The Critical 'I'

Read. React. Repeat.

Saturday, December 21, 2002

Sometimes, I wonder why I bother to carry a cellphone around, as it always rings at the most inopportune times. Case in point:

I spent a good part of the afternoon running errands, including wrapping up my holiday shopping (found a couple of neat things at some little hole-in-the-wall shops in downtown St. Pete, which I was very happy about). As I'm doing this, I stop at an ATM machine to get some cash. As I'm in the middle of getting the money out of the machine, my phone chirps. It's my brother. As I don't talk to him all that often, I picked it up and started yacking. We talk for a few minutes as I take my money, walk up the street and hit a couple more stores. The conversation ends, and I go about my business.

About five hours later, I'm at about the tail-end of my consumerish activities for the day. As I pick up a little trinket (a universal remote, for me), I take out my wallet to get my ATM card.
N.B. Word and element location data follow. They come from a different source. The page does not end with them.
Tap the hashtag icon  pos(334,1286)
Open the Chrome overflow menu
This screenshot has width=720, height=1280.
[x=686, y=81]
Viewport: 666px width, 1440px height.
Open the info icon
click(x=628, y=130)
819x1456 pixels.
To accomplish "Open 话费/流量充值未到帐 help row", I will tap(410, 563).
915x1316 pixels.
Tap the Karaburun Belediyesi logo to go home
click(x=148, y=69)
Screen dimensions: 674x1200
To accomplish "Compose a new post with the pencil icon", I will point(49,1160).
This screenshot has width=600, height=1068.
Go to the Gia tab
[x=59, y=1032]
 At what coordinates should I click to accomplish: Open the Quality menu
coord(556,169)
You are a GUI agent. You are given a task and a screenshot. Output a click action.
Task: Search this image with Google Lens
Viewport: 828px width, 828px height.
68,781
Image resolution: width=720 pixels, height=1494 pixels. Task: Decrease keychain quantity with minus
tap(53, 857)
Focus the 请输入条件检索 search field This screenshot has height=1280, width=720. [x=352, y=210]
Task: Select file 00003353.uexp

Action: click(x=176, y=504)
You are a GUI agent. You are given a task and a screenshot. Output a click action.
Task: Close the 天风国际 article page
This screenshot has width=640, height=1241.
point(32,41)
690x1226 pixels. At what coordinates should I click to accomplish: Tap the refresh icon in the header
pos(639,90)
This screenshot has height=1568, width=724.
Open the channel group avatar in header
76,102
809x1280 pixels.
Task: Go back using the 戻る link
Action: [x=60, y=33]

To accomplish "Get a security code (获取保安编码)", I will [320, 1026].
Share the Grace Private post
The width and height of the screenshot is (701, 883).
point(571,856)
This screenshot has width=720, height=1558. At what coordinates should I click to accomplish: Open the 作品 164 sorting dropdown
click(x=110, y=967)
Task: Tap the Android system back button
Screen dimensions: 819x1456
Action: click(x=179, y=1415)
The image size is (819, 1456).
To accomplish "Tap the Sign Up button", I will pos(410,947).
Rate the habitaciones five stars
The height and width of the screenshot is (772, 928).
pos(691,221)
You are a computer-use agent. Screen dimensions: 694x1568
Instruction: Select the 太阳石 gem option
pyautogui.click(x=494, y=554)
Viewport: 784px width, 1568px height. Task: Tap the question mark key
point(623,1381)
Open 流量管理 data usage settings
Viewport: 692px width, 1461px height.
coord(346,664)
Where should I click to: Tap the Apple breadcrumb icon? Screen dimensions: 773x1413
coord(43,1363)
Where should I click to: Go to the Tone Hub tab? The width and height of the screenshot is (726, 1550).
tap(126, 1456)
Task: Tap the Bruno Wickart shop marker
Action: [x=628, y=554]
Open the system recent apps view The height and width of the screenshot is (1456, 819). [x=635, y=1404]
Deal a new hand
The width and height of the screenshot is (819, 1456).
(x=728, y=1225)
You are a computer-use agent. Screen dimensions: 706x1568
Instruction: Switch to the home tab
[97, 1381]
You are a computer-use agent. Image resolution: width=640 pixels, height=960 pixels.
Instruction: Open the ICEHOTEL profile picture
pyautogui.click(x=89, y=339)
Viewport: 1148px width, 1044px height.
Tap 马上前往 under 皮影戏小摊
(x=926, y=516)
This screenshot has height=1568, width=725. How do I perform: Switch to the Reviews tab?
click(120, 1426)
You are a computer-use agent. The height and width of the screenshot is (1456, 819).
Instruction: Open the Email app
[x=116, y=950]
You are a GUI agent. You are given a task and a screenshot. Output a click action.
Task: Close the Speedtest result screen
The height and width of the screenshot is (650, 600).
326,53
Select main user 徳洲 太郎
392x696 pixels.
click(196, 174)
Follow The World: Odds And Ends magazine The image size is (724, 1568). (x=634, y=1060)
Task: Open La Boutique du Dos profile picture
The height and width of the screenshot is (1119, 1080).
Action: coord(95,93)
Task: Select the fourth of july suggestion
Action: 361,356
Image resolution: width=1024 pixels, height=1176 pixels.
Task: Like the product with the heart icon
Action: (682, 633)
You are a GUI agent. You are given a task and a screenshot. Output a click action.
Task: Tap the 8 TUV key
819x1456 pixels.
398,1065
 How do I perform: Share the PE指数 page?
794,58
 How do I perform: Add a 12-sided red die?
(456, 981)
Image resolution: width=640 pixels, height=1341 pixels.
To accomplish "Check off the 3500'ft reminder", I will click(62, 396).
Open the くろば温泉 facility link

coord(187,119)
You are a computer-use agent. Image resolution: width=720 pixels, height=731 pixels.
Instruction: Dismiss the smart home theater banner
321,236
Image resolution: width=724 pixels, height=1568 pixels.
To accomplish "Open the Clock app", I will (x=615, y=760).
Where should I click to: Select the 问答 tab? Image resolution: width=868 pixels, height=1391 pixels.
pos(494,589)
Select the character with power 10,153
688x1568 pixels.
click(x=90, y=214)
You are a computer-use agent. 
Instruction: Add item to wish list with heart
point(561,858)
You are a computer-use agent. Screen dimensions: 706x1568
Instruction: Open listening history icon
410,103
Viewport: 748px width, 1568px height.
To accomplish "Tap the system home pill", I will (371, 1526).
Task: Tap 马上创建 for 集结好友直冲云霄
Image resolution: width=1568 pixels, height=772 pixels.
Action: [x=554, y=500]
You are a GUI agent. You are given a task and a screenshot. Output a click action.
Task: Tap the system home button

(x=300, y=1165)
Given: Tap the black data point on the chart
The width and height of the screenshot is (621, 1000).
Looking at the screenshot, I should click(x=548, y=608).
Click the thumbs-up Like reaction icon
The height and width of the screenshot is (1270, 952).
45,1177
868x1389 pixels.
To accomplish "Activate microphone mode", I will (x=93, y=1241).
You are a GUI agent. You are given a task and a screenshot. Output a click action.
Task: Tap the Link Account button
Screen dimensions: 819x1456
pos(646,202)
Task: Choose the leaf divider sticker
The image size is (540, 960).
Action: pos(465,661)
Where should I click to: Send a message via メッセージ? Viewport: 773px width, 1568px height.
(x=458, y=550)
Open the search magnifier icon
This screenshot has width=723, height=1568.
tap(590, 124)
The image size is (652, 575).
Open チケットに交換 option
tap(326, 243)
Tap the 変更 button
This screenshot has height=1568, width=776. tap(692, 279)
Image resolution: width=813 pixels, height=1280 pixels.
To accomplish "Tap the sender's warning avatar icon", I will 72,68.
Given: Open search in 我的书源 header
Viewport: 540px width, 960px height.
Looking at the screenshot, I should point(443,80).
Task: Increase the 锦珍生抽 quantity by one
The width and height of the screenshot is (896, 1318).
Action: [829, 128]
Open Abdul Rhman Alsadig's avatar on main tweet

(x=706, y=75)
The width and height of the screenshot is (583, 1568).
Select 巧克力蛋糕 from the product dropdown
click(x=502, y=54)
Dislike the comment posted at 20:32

HELLO! Not there. I search my pockets for a few seconds, and then it hits me: I LEFT THE DAMN CARD IN THE ATM MACHINE DOWNTOWN.


I trucked down to the ATM machine, hoping against hope that the card was still in or near the machine (not totally farfetched, since it is the weekend and the location isn't an especially high-traffic area). No dice.

I'm really more inconvenienced, than wounded, by this. I called the bank and had them void the lost card, and my replacement card is in the mail. I've got some food in the house, so I'm not going to starve to death. The biggest sting is that I'm, for functional purposes, flat broke. I have exactly one dollar in my wallet, and a bunch of plastic that I'd just as soon not use, and in alot of situations, can't use.

So, the upshot is, I'm not going out for the remainder of the weekend. I can get some cash in my hot little hand on Monday by going into the bank (what a concept!) and getting money from a live teller (amazing!). But as far as tonight and Sunday goes, my ass is staying home. Sigh.